The ‘Berwick’ mentioned in the text is the James FitzJames the Duke of Berwick the son of James II of England and Arabella Churchill the sister of the Duke of Marlborough. He married the young 19 year old widow against his father’s (James II) wishes, he viewed that Berwick should have married French nobility. She also married against her father’s wishes and they were wed at Chapel Royal in St-Germain-en-Laye. Berwick raised Sarsfield’s child as his own, James Sarsfield 2nd Earl of Lucan who died childless in 1719. They were have their own son, James Francis FitzJames Stuart who became the Second Duke of Berwick and went onto found his own family dynasty in Spain, which still survives today.

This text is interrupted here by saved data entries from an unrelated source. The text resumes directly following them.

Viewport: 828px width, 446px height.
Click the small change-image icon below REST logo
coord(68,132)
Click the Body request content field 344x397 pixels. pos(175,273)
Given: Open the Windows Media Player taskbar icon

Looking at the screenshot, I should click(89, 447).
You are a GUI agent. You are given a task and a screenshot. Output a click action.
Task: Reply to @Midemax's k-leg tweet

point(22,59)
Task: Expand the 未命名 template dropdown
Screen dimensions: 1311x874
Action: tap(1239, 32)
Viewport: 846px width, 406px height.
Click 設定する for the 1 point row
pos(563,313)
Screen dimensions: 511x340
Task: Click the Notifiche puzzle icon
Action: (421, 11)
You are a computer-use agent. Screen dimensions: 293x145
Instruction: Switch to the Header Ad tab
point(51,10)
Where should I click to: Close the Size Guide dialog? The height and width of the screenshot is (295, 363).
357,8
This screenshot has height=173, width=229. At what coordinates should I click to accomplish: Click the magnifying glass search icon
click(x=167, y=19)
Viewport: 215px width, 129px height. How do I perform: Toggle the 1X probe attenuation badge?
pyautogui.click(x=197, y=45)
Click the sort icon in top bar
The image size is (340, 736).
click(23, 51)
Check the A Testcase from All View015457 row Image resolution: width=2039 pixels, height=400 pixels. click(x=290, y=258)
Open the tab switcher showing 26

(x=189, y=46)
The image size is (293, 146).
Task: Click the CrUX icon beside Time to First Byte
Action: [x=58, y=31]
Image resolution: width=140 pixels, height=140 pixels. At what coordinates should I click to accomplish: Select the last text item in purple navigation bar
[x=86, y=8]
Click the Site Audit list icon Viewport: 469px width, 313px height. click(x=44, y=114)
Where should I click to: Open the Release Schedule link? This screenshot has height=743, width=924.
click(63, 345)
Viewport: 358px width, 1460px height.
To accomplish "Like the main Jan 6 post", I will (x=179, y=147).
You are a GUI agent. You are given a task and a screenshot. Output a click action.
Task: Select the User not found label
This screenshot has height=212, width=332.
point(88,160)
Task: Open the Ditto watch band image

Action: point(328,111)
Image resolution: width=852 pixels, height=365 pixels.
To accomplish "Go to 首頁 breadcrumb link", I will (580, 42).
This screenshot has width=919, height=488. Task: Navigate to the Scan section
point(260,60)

Tragically Honora was to die herself shortly after at the young age of nearly 23 years old at Pesenas, in the Langue d’Oc. It was reported that Berwick was so grief stricken after her death that he had her heart preserved in a silver box that he kept with him.
Coincidentally many centuries later another connection was develop between the town of Huy and Kilkenny Castle.
Lady Moyra Butler (2 Dec. 1920 – 26 May 1959) was the daughter of James George Anson Butler, 5th Marquess and 23rd Earl of Ormond and The Honourable Sybil Fellowes. She was one of the last members of the family to reside in Kilkenny Castle.
Lady Moyra was considered a great beauty of her time and was presented at Court in 1938. He parents hosted a large ball in London in June 1938 jointly as a ‘coming-out’ party for Lady Moyra and a ‘coming of age’ party for her brother Anthony Viscount Thurles. The guest list included the great and the good of the period including, the Duke and Duchess of Marlborough, the Earl and Countess of Shrewsbury and the American Ambassador Joseph Kennedy and his daughter Kathleen.
In 1940, Lady Moyra was to marry Lt. Charles Weld-Forester, Winston and Clementine Churchill were among the guests invited. In a terrible tragedy just eight days after her wedding, her brother Anthony passed away. Her husband was captured in the Second World War and Moyra became the only female transport driver attached to the British Red Cross as a volunteer.
After the war, the couple divorced and Lady Moyra remarried Count Guy van den Steen in Chelsea in 1948. The couple moved to the Count’s ancestral home Chateau de Jehay that is located near the town of Huy. The couple restored the chateau, which was in a neglected state and the grounds surrounding chateau.
Lady Moyra as an heiress to the Butler Family heirlooms acquired many paintings, pieces of antique furniture and other objects, which originally would have been in the collection in Kilkenny Castle. Lady Moyra died at Chateau de Jehay on May 26th 1959 at the very young age of just 38 years. Count van den Steen sold the Chateau and its collections in 1978 for a life annuity to the Province of Liege and he was to pass away in December 1999. The items from Kilkenny Castle are now proudly displayed to the public in the Chateau de Jehay.
Francois de Gand-Vilian van den Steen acquired most of the Chateau de Jehay in 1680; it is very tempting to speculate that he could have met Patrick Sarsfield or his wife Honora Burke during after the events of the Battle of Landen?